Open szha opened 5 years ago
@szha Really great proposal and we may want to add some items in 2.0 too. Is there a timeline of 2.0?
Hey, this is the MXNet Label Bot. Thank you for submitting the issue! I will try and suggest some labels so that the appropriate MXNet community members can help resolve it. Here are my recommended label(s): Feature
Is there a plan to create a branch either for the 1.x version and have master reflect 2.0 or to create a branch for the 2.0 version and keep master on 1.x for now?
@pengzhao-intel a tentative target date is by end of Q1 2020.
@zachgk we will create a branch for 2.0. Initially we will keep master to be 1.x and have 2.0 in a new branch. After 1.6 release we will revisit how to make the 2.0 branch the master.
Just a quick cheer up for a new website of MXNet... its way more awesome and beautiful than I expected. Though minor bugs are still there, for ex- most of the link in the tutorials are broken and not working. Anyways great work so far.

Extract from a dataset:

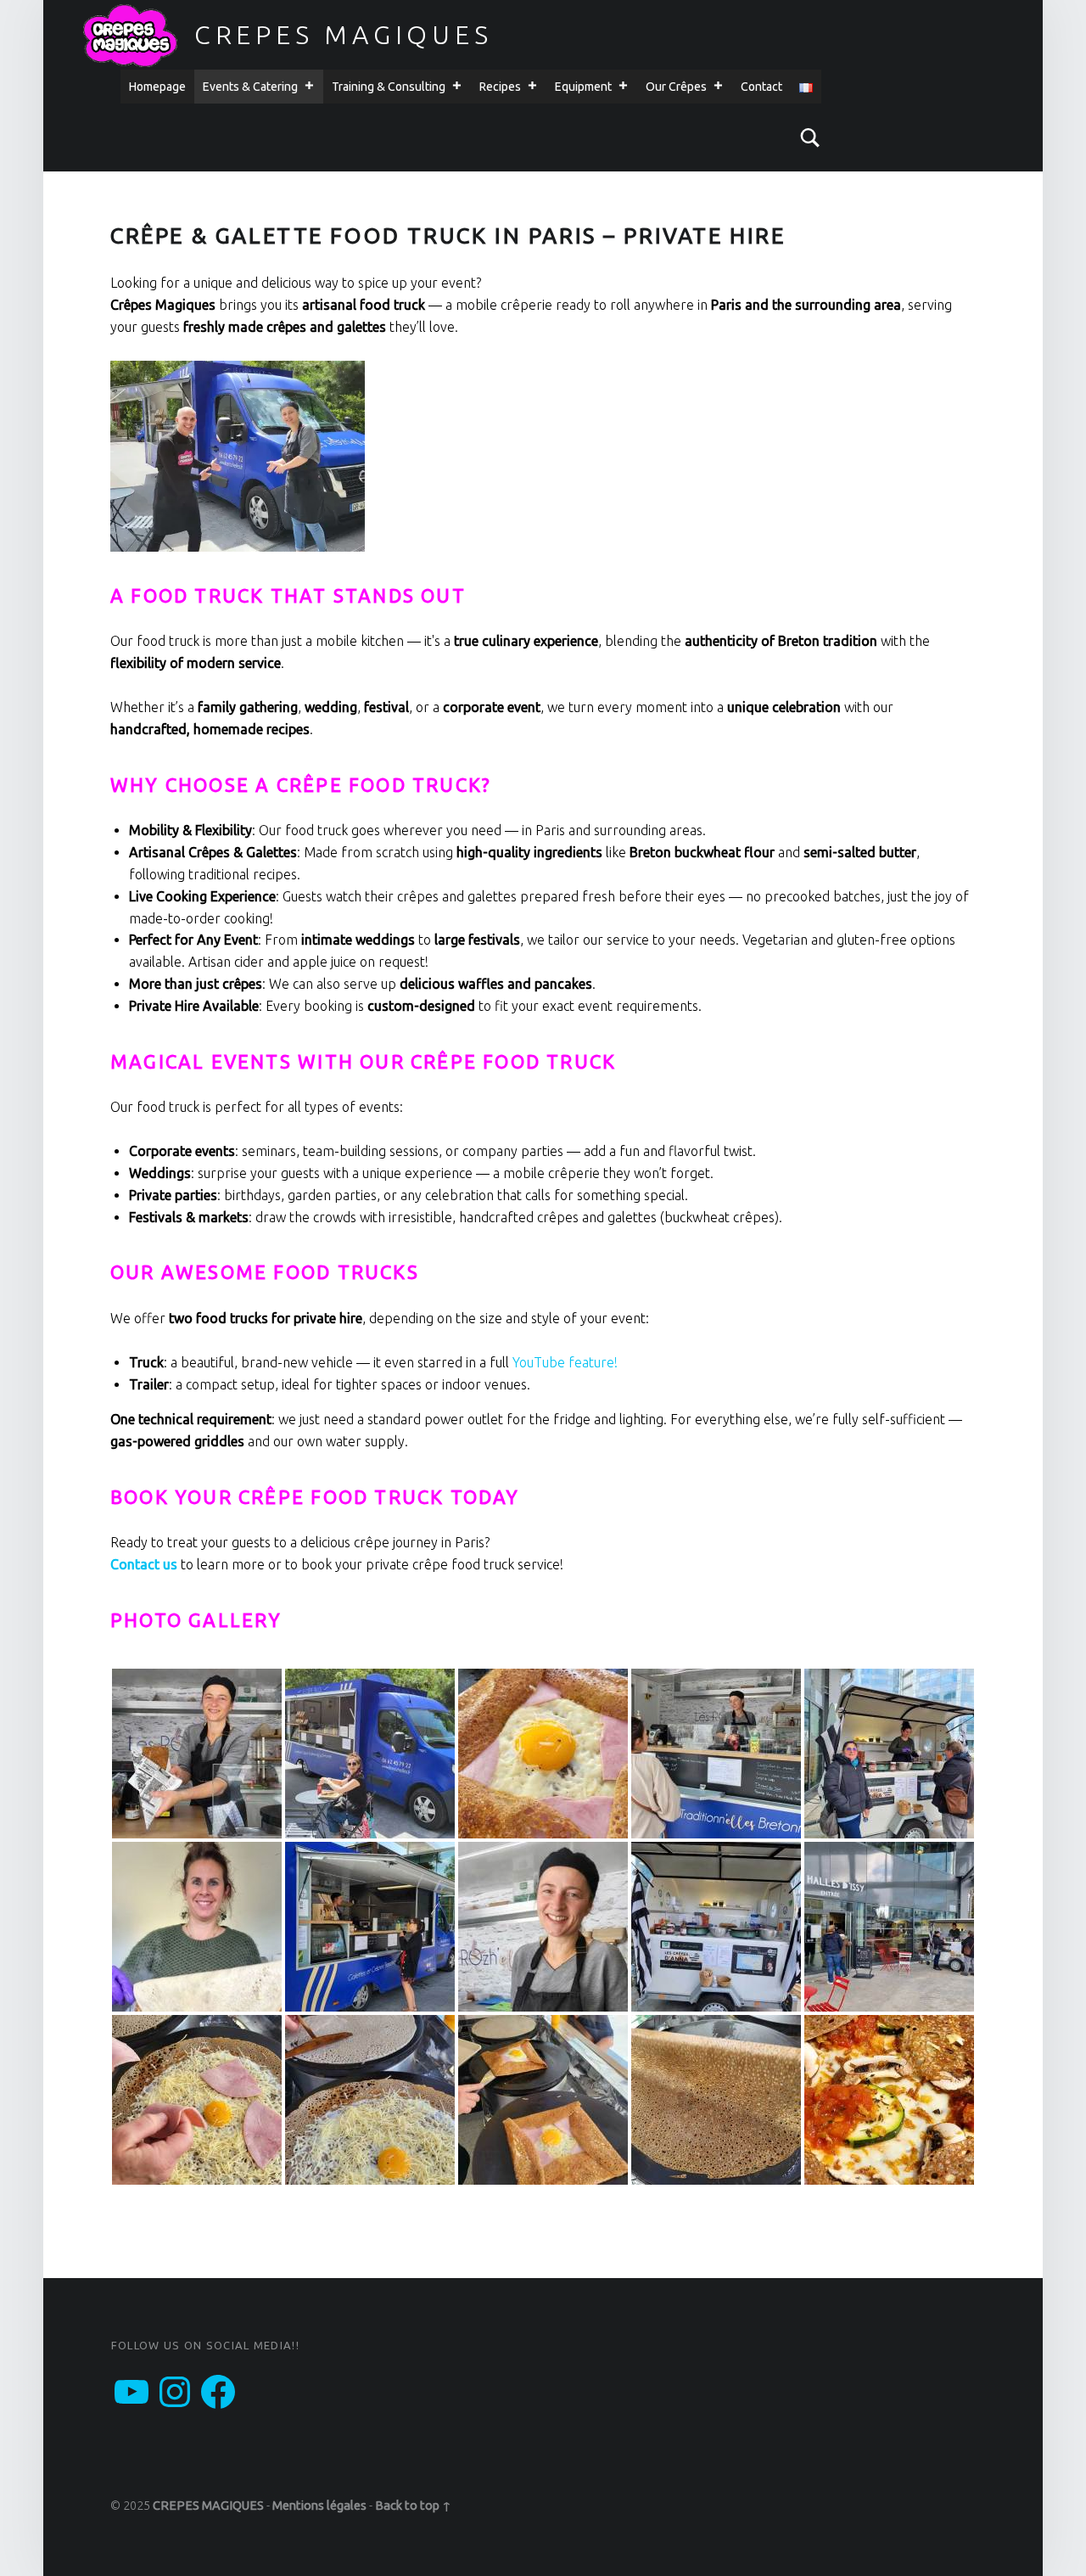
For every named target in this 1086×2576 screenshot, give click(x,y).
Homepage (157, 86)
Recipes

Any plan to simplify the build of c and c++ api for mxnet2.0?It is hard(or very hard) to build a working version of mxnet with cpp api on different platforms(windows, linux, mac), every new release of the mxnet may or may not break something and we need to spend many hours to figure out how to make it work.
I am happy with python api, but not all of the tasks suitable for python. Almost every deep learning tools are based on c and c++, but almost everyone of them are difficult to or partially work with c and c++.
@stereomatchingkiss good point. What are you using c/c++ api for?
@stereomatchingkiss good point. What are you using c/c++ api for?
Maybe you could open a post to ask the users what are they expect for c or c++ api, I guess most of them only need to use the api to perform inference task but not training(python do a great job about this), this should help you shrink the size of the libs and made the codes less complicated.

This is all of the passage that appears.